Minister of State at the Department of Agriculture Martin Heydon has said that money is never given without some conditionality attached.
Minister Heydon made these comments before the Dáil in relation to the 3,600 farmers who will have some or all of the money they received through the Beef Exceptional Aid Measure (BEAM) scheme in 2019 recouped, because they failed to comply with the terms and conditions in the regulations.
However, as revealed in this week’s Irish Farmers Journal, the minister confirmed that Department officials have been instructed to apologise to the farmers affected, and acknowledged that the communication around the recoupment letter could have been clearer and was not handled properly.
Nevertheless, Minister Heydon was adamant that a condition of the money was that farmers were required, over the two-year period, to reduce the bovine organic nitrogen produced on-farm by 5%.
The Department made it clear to farmers there was no downside to applying for the deferment option
“Of the 3,600 farmers, 66% or 2,396 who are in the recoupment situation increased their nitrates during that reduction period,” he explained.
“The total being recouped is now €5.2m, with the average recoupment per farmer at €1,700.
“Among the 3,600 farmers, almost 10% of cases involve less than €200 and almost a quarter involve less than €400.
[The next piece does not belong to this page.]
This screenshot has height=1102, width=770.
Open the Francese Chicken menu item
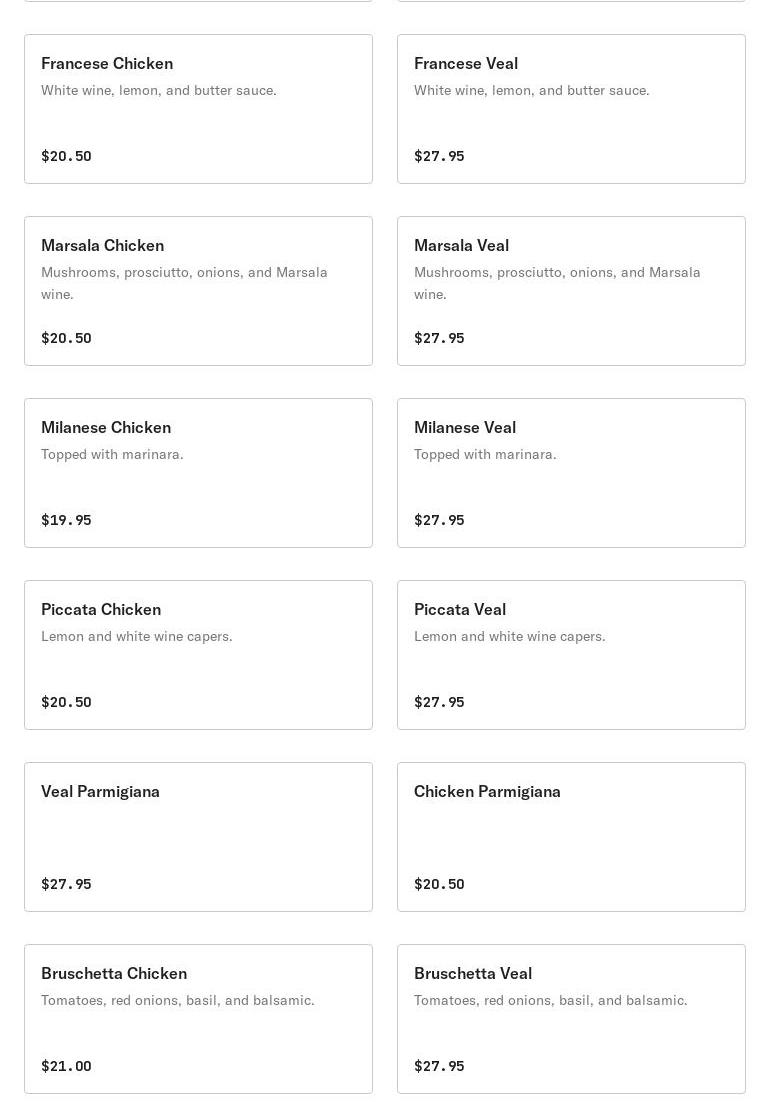tap(198, 109)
“Three-thousand-six-hundred farmers decided not to opt for the later reduction period and, as of the end of June 2021, have failed to meet the obligations they signed up to under the BEAM scheme's terms and conditions,” he added.
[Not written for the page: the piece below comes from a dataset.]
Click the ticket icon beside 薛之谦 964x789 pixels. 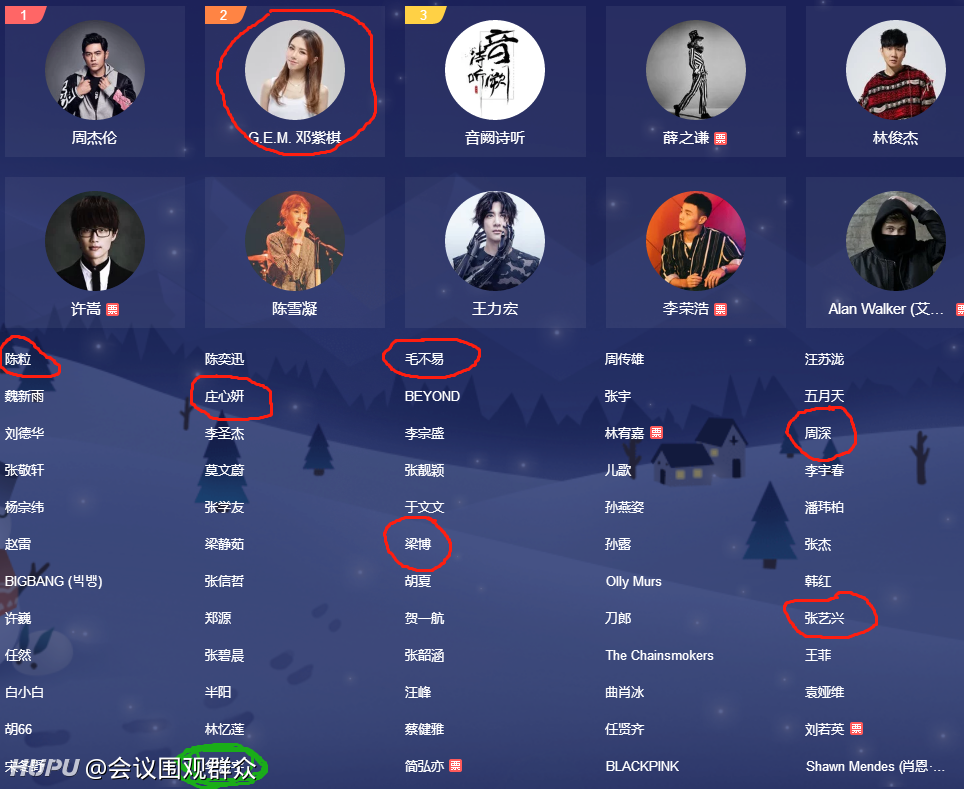721,138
“The Department made it clear to farmers there was no downside to applying for the deferment option because we wanted to make sure everybody who wanted to apply for that deferment could do so without any fear,” insisted Heydon.
The later reduction period runs from 1 January 2021 to 31 December 2021, compared with the original period which ran from 1 July 2020 to 30 June 2021.
Farmers could apply for the deferral between 19 March and 21 June.
Terms and conditions
Minister Heydon said that the conditions were clearly set out in section seven of the BEAM scheme's terms and conditions in 2019.
The minister commented: “Such was the urgent nature of the market difficulty [in 2019] that the money was paid upfront, subject to the participants' compliance with the scheme requirements.
“Almost 19,000 farmers have now met their requirements and exited the scheme.
“All 33,000 farmers in the BEAM scheme had the opportunity to avail of the later reduction period if they wished and if it was necessary,” said the minister.
He continued: “Those who opted for the deferment but met the scheme conditions in the original period were automatically removed from the later reduction period because they had met the requirements.
“Eleven-thousand farmers have opted to avail of the flexibility. This has allowed a farmer to opt for a later reduction period over which the 5% could be delivered.
“Almost 5,300 farmer participants were in this category and have exited the scheme without recoupment,” added Minister Heydon.
He acknowledged there was a need for support to help farmers cope with market difficulties in 2019, which were largely driven by Brexit.
“That is why we fought hard to get money from Europe to establish the Beef Exceptional Aid Measure, which ended up with €77m being paid to 33,000 farmers in 2019, €50m of which came from the EU with the balance having come from the national exchequer.
The majority of those farmers made that conscious decision in the full knowledge that they were outside the terms and conditions of the scheme
“In return, farmers were required over the following two years to reduce by 5% their bovine organic nitrogen produced on the farm.
“The European Commission insisted there was an element of restructuring of the Irish beef sector built into the scheme,” he added.
Minister Heydon said that rules on recoupment of interest are the same across all schemes, but said that there is conditionality with respect to European rules involving European money.
“The majority of those farmers made that conscious decision in the full knowledge that they were outside the terms and conditions of the scheme.
“That was a business decision for them to make and they felt it was the right thing to do, which was their right, but the terms of the scheme mean that money has to be recouped,” he insisted.